--- Information ---
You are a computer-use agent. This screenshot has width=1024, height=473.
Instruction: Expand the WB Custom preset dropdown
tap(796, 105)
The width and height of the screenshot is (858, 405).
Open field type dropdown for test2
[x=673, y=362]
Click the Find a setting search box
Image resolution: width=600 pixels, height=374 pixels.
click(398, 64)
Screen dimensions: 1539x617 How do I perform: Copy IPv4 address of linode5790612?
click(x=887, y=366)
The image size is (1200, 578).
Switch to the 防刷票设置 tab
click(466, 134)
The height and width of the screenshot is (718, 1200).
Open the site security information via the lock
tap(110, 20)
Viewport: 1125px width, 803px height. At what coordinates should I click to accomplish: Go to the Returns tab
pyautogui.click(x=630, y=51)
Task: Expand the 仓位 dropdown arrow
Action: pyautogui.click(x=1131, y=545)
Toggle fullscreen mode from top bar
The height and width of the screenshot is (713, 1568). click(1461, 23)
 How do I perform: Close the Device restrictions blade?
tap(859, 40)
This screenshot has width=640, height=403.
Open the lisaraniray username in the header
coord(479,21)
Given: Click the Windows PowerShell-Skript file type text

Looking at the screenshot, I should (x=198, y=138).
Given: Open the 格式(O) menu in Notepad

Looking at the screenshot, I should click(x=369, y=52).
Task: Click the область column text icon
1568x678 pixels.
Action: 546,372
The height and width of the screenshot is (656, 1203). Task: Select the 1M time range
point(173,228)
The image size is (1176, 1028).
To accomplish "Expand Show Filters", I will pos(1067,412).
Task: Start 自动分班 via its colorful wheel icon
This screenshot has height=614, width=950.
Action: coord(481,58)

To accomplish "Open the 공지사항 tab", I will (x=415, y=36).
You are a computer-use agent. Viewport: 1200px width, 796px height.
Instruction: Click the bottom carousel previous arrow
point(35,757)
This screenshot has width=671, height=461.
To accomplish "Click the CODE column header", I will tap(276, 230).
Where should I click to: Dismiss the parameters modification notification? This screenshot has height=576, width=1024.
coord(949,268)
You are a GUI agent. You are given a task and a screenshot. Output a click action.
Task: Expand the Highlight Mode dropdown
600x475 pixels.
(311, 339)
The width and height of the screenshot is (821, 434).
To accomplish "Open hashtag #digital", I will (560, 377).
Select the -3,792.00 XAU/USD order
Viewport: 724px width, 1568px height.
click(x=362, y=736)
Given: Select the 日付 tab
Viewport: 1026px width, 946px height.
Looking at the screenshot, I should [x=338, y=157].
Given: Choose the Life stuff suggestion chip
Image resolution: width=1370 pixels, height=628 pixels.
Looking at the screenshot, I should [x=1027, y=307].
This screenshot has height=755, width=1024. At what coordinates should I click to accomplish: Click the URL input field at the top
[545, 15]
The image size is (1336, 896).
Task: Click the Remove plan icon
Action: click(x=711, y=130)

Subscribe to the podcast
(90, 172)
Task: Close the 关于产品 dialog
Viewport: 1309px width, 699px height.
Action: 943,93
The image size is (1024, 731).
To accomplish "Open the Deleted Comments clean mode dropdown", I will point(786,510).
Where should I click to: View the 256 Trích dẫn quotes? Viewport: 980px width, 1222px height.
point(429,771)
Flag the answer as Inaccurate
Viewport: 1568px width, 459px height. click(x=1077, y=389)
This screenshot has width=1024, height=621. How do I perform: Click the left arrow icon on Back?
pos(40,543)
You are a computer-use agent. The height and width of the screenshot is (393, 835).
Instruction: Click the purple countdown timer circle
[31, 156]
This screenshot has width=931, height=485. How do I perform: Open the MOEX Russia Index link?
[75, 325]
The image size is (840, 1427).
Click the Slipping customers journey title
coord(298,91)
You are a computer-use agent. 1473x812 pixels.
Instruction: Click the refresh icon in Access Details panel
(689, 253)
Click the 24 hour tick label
---
Instructions for the task = Each line in the listing above that includes "column" is to be copied.

Task output =
Task: Click the область column text icon
To accomplish "Click the CODE column header", I will tap(276, 230).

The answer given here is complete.